What is the South Beach Diet?
The South Beach Diet says that its balance of complex carbs, lean
protein and healthy fats makes it a nutrient-dense, fiber-rich diet that you can follow for a lifetime of healthy eating. Food sources of complex carbs, or so-called good carbs, include fruit, vegetables, whole grains, beans and legumes. Simple carbs, or “bad” carbs, include sugar, syrup and baked goods made from refined white flour.
The South Beach Diet also teaches about the different kinds of dietary fats and encourages you to limit unhealthy fats while eating more foods with healthier monounsaturated fats. The South Beach Diet emphasizes the benefits of fiber and whole grains and encourages you to include fruits and vegetables in your eating plan.
How to Eat
The South Beach Diet has three phases:
- Phase 1. This two-week phase is designed to eliminate cravings for foods high in sugar and refined starches to jump-start weight loss. You cut out almost all carbohydrates from your diet, including pasta, rice, bread and fruit. You can’t drink fruit juice or any alcohol. You focus on eating lean protein, such as seafood, skinless poultry, lean beef and soy products. You can also eat high-fiber vegetables, low-fat dairy and foods with healthy, unsaturated fats, including avocados, nuts and seeds.
- Phase 2. This is a long-term weight-loss phase. You begin adding back some of the foods that were prohibited in phase 1, such as whole-grain breads, whole-wheat pasta, brown rice, fruits and more vegetables. You stay in this phase until you reach your goal weight.
- Phase 3. This is a maintenance phase meant to be a healthy way to eat for life. You continue to follow the lifestyle principles you learned in the two previous phases. You can eat all types of foods in moderation.
Tips for Success
The South Beach Diet is lower in carbohydrates than is a typical eating plan, but not as low as a strict low-carb diet. On a typical eating plan, about 45% to 65% of your daily calories come from carbohydrates. Based on a 2,000-calorie-a-day diet, this amounts to about 225 to 325 grams of carbohydrates a day. In the final maintenance phase of the South Beach Diet, you can get as much as 28% of your daily calories from carbohydrates, or about 140 grams of carbohydrates a day. The keto version of the South Beach diet limits carbs to 40 grams a day during phase 1, and 50 grams during phase 2.
Exercise
A typical exercise prescription can be written using the FITT mnemonic.
- F – Frequency: Number of days per week (ideally five or more)

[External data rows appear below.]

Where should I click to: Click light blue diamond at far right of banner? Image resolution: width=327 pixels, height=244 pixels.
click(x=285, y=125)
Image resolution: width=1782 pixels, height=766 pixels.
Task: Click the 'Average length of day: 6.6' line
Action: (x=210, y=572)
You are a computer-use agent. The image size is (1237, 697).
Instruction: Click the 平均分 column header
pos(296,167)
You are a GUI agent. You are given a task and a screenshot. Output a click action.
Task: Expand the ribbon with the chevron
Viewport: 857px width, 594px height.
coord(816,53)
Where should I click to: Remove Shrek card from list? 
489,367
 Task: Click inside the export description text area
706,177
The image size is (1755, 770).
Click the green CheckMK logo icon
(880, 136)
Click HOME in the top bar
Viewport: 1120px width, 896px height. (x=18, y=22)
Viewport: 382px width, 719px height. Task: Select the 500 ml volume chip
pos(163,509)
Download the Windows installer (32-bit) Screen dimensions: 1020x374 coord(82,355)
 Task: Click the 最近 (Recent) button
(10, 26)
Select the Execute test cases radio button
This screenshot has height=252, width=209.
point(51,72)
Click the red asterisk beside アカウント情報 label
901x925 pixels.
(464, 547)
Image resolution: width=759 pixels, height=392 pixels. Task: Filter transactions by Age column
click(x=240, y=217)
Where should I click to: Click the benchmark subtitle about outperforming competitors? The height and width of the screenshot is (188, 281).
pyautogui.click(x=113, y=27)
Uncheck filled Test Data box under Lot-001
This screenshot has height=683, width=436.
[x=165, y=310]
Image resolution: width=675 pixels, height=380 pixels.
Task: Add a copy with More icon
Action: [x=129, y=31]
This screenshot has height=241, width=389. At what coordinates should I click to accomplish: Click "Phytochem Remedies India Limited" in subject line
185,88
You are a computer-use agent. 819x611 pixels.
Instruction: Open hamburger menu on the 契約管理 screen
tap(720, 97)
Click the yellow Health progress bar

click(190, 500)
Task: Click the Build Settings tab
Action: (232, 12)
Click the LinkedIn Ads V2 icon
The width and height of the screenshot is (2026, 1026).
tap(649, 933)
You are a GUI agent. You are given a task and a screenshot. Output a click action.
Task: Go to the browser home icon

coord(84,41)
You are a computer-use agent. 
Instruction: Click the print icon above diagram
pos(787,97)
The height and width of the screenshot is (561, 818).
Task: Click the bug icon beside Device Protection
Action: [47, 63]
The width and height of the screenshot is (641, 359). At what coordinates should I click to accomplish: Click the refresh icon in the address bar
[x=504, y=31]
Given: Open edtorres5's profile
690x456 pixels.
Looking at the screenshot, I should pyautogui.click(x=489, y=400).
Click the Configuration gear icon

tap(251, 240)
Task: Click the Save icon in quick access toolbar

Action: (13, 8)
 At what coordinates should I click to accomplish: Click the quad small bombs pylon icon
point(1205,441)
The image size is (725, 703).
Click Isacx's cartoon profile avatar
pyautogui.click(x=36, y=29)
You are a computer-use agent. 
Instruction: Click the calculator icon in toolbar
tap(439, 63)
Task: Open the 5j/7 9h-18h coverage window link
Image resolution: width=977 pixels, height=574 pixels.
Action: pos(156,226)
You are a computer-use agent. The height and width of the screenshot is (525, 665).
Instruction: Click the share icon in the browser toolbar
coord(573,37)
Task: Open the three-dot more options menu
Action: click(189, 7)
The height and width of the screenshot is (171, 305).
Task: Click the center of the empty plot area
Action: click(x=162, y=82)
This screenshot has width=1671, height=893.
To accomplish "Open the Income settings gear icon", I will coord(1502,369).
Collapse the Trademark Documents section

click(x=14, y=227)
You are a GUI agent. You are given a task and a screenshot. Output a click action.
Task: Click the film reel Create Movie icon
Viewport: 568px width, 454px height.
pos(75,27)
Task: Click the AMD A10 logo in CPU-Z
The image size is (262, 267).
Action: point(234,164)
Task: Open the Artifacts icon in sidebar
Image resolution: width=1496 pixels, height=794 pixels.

- I – Intensity: Moderate or greater (moderate = too winded to sing but can talk with exercise) – brisk walk, run, stairs, bicycle, elliptical, swim at 60-80% maximum heart rate. Use a pedometer that tracks your steps and heart rate. To calculate your maximum heart rate by subtracting 220 – your age (40 y/o ex: 220 – 40= 180, your workout heart rate should be between 108 to 144).
- T – Time: Number of minutes per session (at least 30 minutes a day, 5-7 days a week)
- T – Type: Activities that involve major muscle groups.